» TUGAS TERTULIS:
• a. Dalam kutipan tentang Pemred Radar Bolmong, ikan apa yang dipelihara penulis di wadah kaca bekas kue semasa SD dan SMP?
• b. Teruskan kutipan tentang Pemred Radar Bolmong, mulai setelah kalimat terakhirnya.

» KUTIPAN BACAAN:
--------------------------------

NIKMAT tontonan heli dan pesawat tempur yang bersiliweran di langit Jakarta bertepatan
dengan HUT TNI, Sabtu pagi, 5 Oktober 2013, kian meriah karena ‘’laporan
padangan mata yang lain’’ dari Kotamobagu. Pemred Radar Bolmong mengamuk pada jajaran di bawahnya menyusul ejekan
yang saya tulis, Taklimat untuk Pemred
Kelas Teri.
Rupanya pelajaran kewartawanan Meneer Budi Siswanto belum sampai di bab investigasi hingga dia
cuma mampu menyumpahi orang-orang di sekitar.
Maka mari kita lanjutkan tutoring jurnalistik untuk Tuan
Pemred, yang akan saya mulai dengan permintaan maaf pada ikan teri yang
telah dipersamakan dengan kebodohannya. Teri (panganan yang amat saya suka,
terutama bila di-‘’garo rica’’ oleh Ibu) lebih layak diberi kehormatan
dibanding Budi Siswanto. Sempat terpikir
menggantikan pemadanan teri dengan kepala timah (sejenis ikan yang umum
ditemukan di got-got di Mongondow), tetapi saya urungkan. Kepala timah ini adalah ikan
favorit lain yang saya pelihara (karena belum mampu membeli ikan hias) di wadah
kaca bekas kue semasa SD dan SMP.
Sembari mencari padanan yang tepat mendudukkan di kelas mana
dia pantas diletakkan, saya mulai dengan bukti baru profil kebingungan si
Pemred kita ini. Ultimatum pembangkangan bagi siapa pun yang bekerja di Radar Bolmong membuka blog saya, sukses dilanggar oleh Budi
Siswanto sendiri dengan mengunggah link
Kronik Mongondow di saluran komunikasi internal dengan jajarannya (ini
menunjukkan kedangkalan pengetahuan terhadap komunikasi modern, bahwa lalu
lintas pesan digital ke lebih dari satu orang sudah masuk cakupan UU ITE). Pengunggahan
link itu dilengkapi komentar ‘’marah si Katamsi’’, ‘’torang blum ba tulis
dia so murka’’, ‘’sekali lagi jangan ada yang respon, ‘’torang nda kelas dengan
dia’’, dan ‘’biar dia takancing
lentaran nafsu’’.

--------------------------------

» BARIS DATA:
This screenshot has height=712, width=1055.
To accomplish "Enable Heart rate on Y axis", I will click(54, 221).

--------------------------------

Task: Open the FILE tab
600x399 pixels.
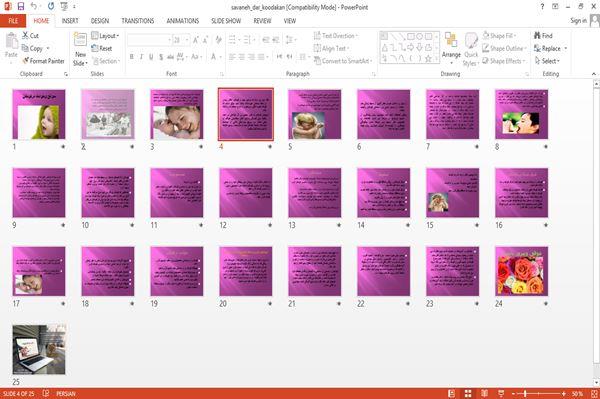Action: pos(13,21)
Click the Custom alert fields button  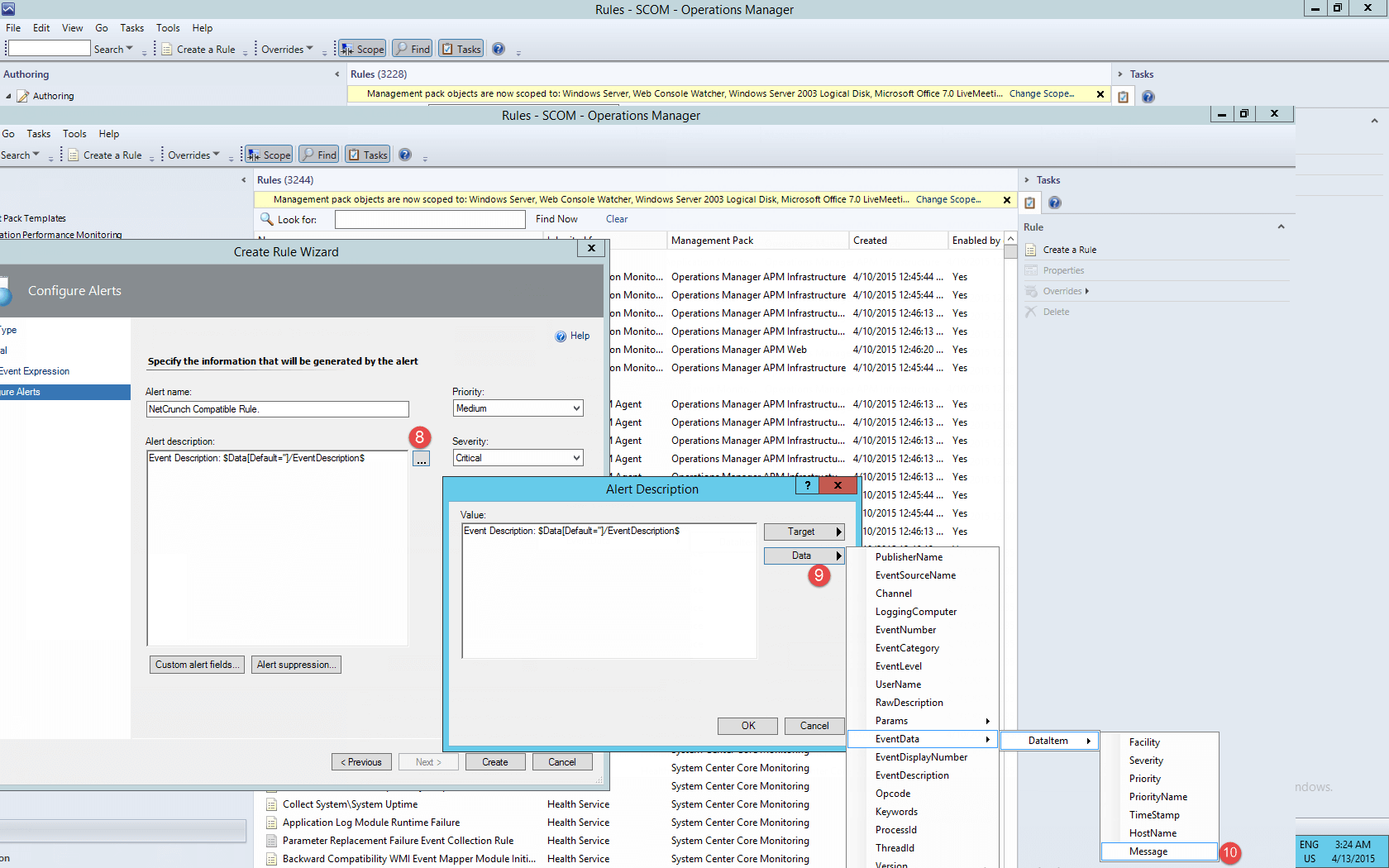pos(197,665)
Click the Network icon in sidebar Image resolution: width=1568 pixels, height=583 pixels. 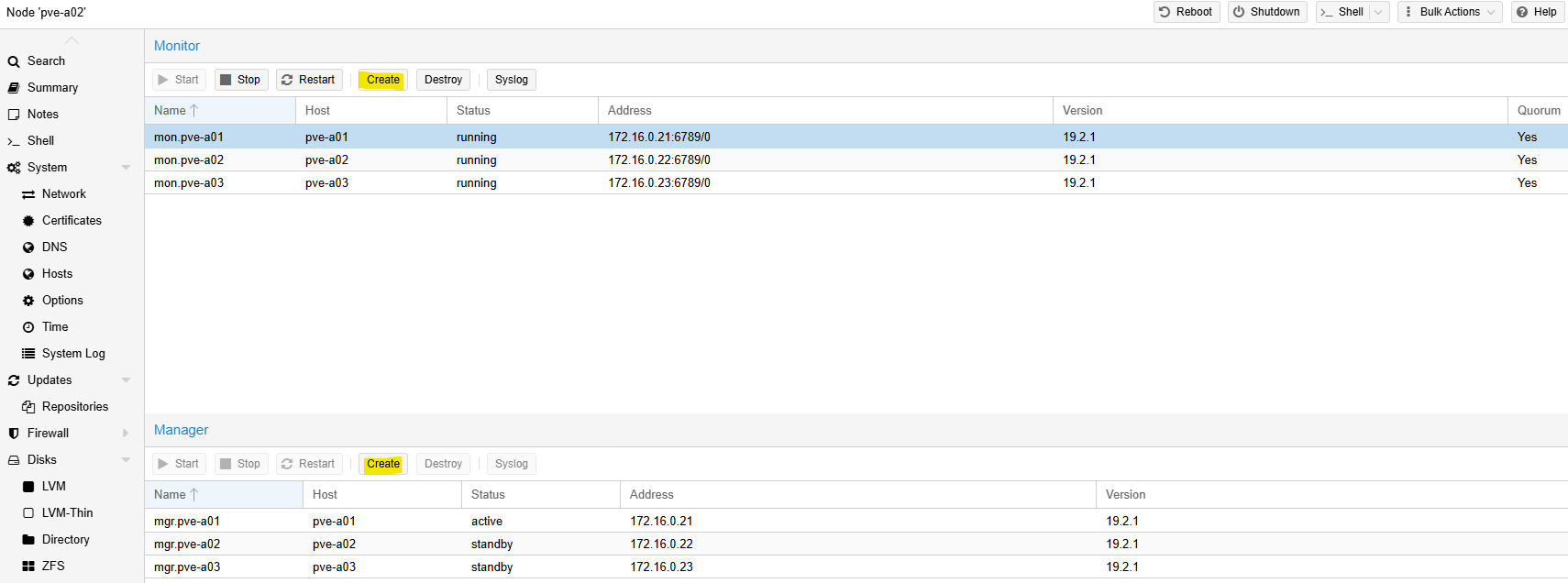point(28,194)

--------------------------------

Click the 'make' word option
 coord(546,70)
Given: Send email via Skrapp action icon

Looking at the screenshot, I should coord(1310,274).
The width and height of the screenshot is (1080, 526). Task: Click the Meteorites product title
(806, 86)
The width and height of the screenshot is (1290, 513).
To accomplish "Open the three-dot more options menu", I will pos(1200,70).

--------------------------------

» HASIL AKHIR:
• a. Ikan kepala timah.

• b.
Kalau komentar yang menyertai link Kronik Mongondow itu adalah ujian, Budi Siswanto hanya
mendapat nilai 1 dari skala 10. Saya memang marah, tapi untuk hal yang sangat
prinsipil: Dia memelesetkan nama kakek buyut saya, Ginano menjadi Gilano. Meneer Pemred, Anda berada di bawah
langit dan memijak tanah Mongondow. Hormati hal-hal yang sakral dan profetik
yang tak bisa ditawar bagi orang Mongondow. Yang penghinaan terhadapnya
bersedia dibayar dengan berapa pun harga yang diminta. Kalau Anda tidak paham
arti kata ‘’sembelih’’, bersegeralah membuka kamus. Kami, orang Mongondow, tak
segan menggunakan dan mempraktekkan kata ini ketika membela martabat marga.
Catat saja: Saya akan
datang ke kantor Radar Bolmong untuk
menuntut pertanggungjawaban soal ini! Saya tidak akan mengatakan ‘’harga mati’’
atau sejenisnya, melainkan ‘’kalau harus mati atau mematikan pun’’, bila tidak
ada permintaan ampun terhadap penistaan nama baik buyut dan marga yang sangat
kami hormati, saya akan terus mengejar Budi Siswanto dengan segala cara. Dan telah
menjadi kebiasaan saya muncul di saat-saat tidak diduga. Jadi sebaiknya waspada
setiap waktu, di semua kesempatan, termasuk tengah tertidur sekali pun.
Nah, komentar selebihnya yang menyertai link blog ini, memperoleh nilai 0 karena menunjukkan kebingungan
dan kepanikan Pemred Radar Bolmong.
Bukankah saya sudah dinyatakan di-black
list? Dilarang keras direspons? Akan halnya urusan kelas, ya, memang jauh
berbeda. Bagaimana mungkin saya ikhlas disetarakan dengan Budi Siwanto? Saya
lebih bahagia dipersamakan dengan level reporter pemula dibanding Pemred jenis pomponu. Yang terakhir, ‘’takancing
lanteran nafsu’’ (ini juga harus dikoreksi, bukan ‘’lanteran’’ tapi
‘’lantaran’’), tentu halusinasi yang bersangkutan. Lelucon (kecuali penistaan
Ginano menjadi Gilano) kok harus
ditanggapi serius?
Koreksi saya terhadap tulisan dan pemberitaan Radar Bolmong (Pentingnya
Cool Storit; Pendaftaran Student Idol Sampai 5 Oktober; dan
Marka Jalan Moat-Atoga Raib) adalah ikhtiar meluruskan
sesuatu yang bengkok dan memalukan. Sesuatu yang mestinya sangat dihindari
terjadi di media yang peduli pada profesionalisme dan kredibilitasnya. Di media
yang khatam memahami segala sesuatu yang dipublikasi tidak hanya mengungkap
fakta dan pendapat publik; tetapi merepresentasi potret internal di ruang
beritanya, tentang bagaimana tulisan atau berita dikumpulkan, diolah, dan
diterbitkan.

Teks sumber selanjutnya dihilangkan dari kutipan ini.